Abstract PR09: Intermittent dosing regimens maintain efficacy of several cancer preventing drugs

Abstract

Abstract Many potential chemopreventive drugs have adverse effects on human subjects when given daily. One strategy to alleviate these adverse events is to give the drugs on an intermittent dosing schedule. Such intermittent dosing has proven effective in other settings to reduce toxicity with limited effect on efficacy. Two animal models were used: the rat methylnitrosourea (MNU) - induced mammary cancer model and the rat hydroxy-butyl(butyl)-nitrosamine (OH-BBN) -induced urinary bladder cancer model. For the mammary study female Sprague-Dawley rats were given 75 mg of MNU/kg body weight at 50 days of age and five days later the EGFR inhibitors, Erlotinib, Gefitinib or Lapatinib were administered either daily or once a week at two dose levels. Multiplicity of ER-positive mammary cancers was followed weekly for four months.
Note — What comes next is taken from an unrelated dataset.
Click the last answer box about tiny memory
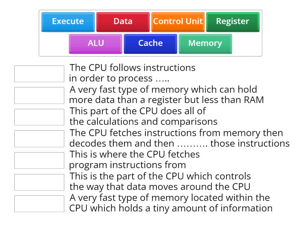Viewport: 301px width, 226px height. click(x=39, y=203)
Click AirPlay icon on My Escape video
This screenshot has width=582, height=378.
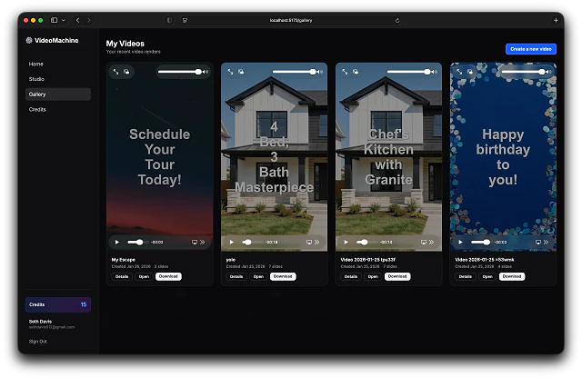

For the urinary bladder study female Fischer 344 rats were given 150 mg OH-BBN/gavage twice weekly beginning at 56 days of age and continuing for 8 weeks. Two weeks after the last OH-BBN treatment the rats were given naproxen either daily, one week on/one week off, or 3 weeks on/3 weeks off. Bladders were excised after 8 months of naproxen treatment and bladders with tumors were excised and weighed. EGFR inhibitors and the NSAID, Naproxen, have similar efficacy when given intermittently compared to daily. The EGFR antagonists, Erlotinib and Lapatinib, decreased mammary cancer multiplicity by 90% given daily and 75 % given weekly. The NSAID, naproxen, decreased large bladder cancers by about 65-80% given either daily, one week on/one week off or 3 weeks on/3 weeks off. Therefore intermittent dosing can be used for agents in two different mechanistic classes in animal mammary and bladder cancer models to lower toxicity, yet show little reduction in chemoprevention efficacy compared to daily dosing. Intermittent dosing schedules in the clinic should reduce EGFR mediated rash and NSAID induced gastric toxicity clinically while retaining efficacy. Citation Format: Vernon E. Steele, Clinton J. Grubbs, Ronald A. Lubet. Intermittent dosing regimens maintain efficacy of several cancer preventing drugs. [abstract]. In: Proceedings of the Thirteenth Annual AACR International Conference on Frontiers in Cancer Prevention Research; 2014 Sep 27-Oct 1; New Orleans, LA. Philadelphia (PA): AACR; Can Prev Res 2015;8(10 Suppl): Abstract nr PR09.